Stockbrokers and investment advisors have a duty to provide accurate and complete information to their clients. Investment advisors are regulated by the Securities and Exchange Commission (SEC), which sets standards for the conduct of stockbrokers, dealers, and investment advisors.
Investment fraud occurs when a financial advisor provides inaccurate, incomplete, or biased information in order to draw business or manipulate the market. The first type of investment fraud occurs when an investment advisor provides biased investment advice. If the advisor steers clients toward or away from a particular investment based on bias, this violates his fiduciary duty to the client. This bias may be prompted by an ownership interest in the company at issue or in a competing company.
Investment advisors have a duty of loyalty to their clients, such that they should not deal in stock or with a client if it presents a conflict of interest. This rule applies regardless of whether the advisor feels he can exercise judgment independent of any personal bias.
Investment advisors must also perform adequate and reasonable research before recommending or advising against a particular stock. If a client loses money on a bad investment because an investment advisor recommended the investment without having done sufficient research, she may seek recovery through a professional negligence action.
Stockbroker Failure to Perform
Even if an investment advisor does not have an improper motive to manipulate the market or draw business, stockbroker malpractice may still occur if he fails to fulfill one of the duties inherent in his position. For instance, stockbrokers are obligated to execute orders promptly, disclose material information, charge reasonable prices, and disclose conflicts of interest.

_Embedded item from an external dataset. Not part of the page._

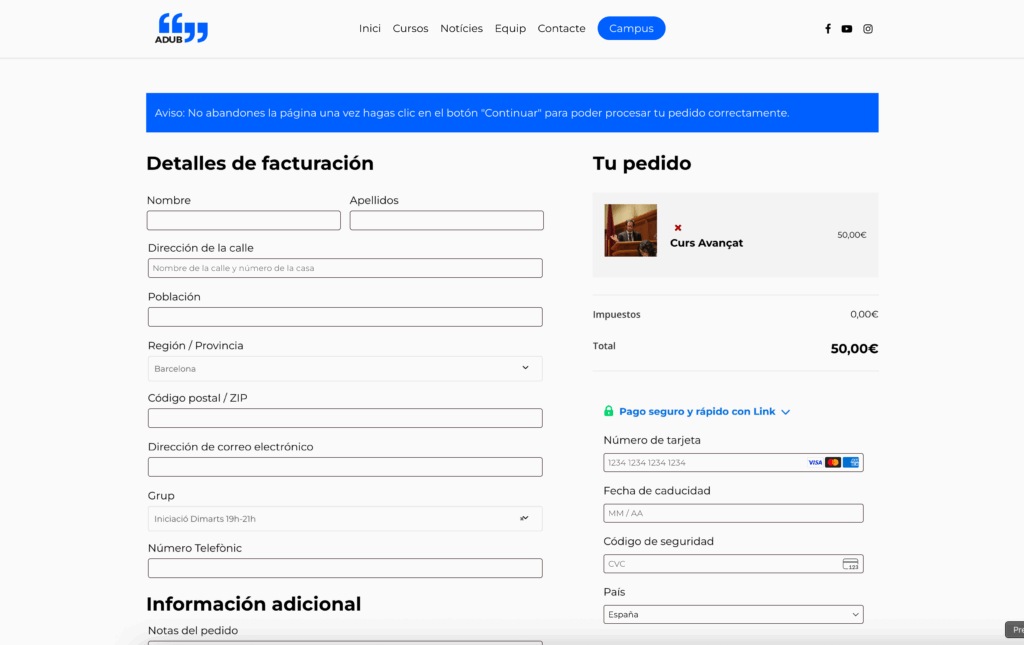Expand Pago seguro y rápido con Link
This screenshot has width=1024, height=645.
(x=697, y=411)
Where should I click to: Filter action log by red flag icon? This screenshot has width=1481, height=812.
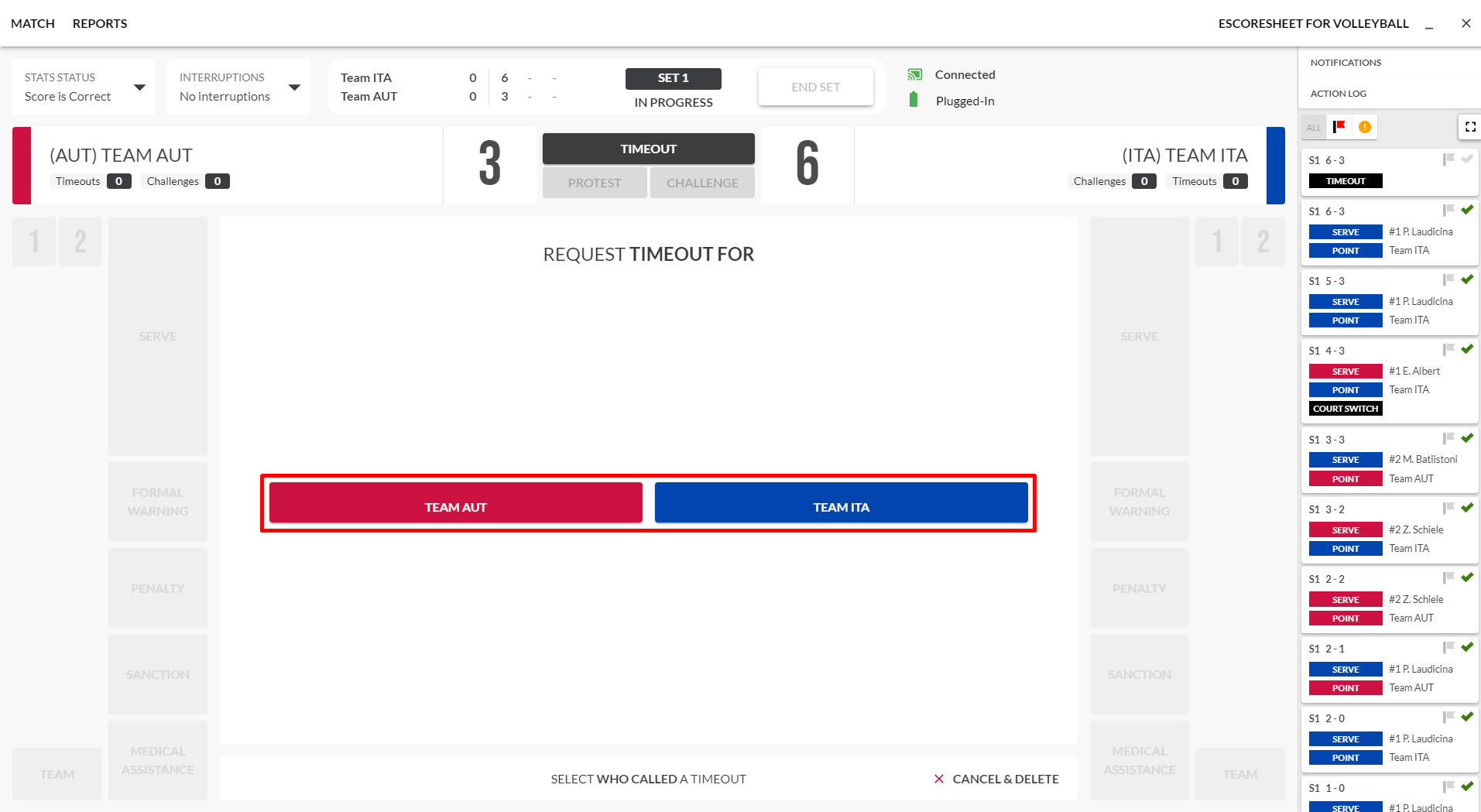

The investment advisor must also find the best deal for the client. Investment advisors are required to exercise independent professional judgment to assess an appropriate risk level for their client while identifying the greatest likely gains at that risk level.
Even so, advisors are required to have the client’s confirmation before investing in stocks, bonds, or mutual funds. If investments are purchased on credit, the advisor must make a full disclosure of all credit terms. Failure to satisfy any of these duties may result in a claim of stockbroker malpractice.
Investment advisors and stockbrokers may gain access to inside information that would give them an unfair advantage in participating in the stock market. The law forbids them from making trades based on private material inaccessible to the public. Accordingly, brokerage houses are tasked with taking appropriate precautions to ensure that privileged information is not disseminated to employees, and that trading restrictions are imposed on their employees just in case information is leaked in spite of precautions.
In cases of stockbroker negligence, the goal is to put the injured party back to the position she would have been in had the stockbroker performed his job competently. This may mean reimbursement for a loss or compensation for a missed opportunity for profits. It is imperative to have an experienced attorney consider whether there are other potentially liable parties as well, such as the stockbrocker’s employer or insurer.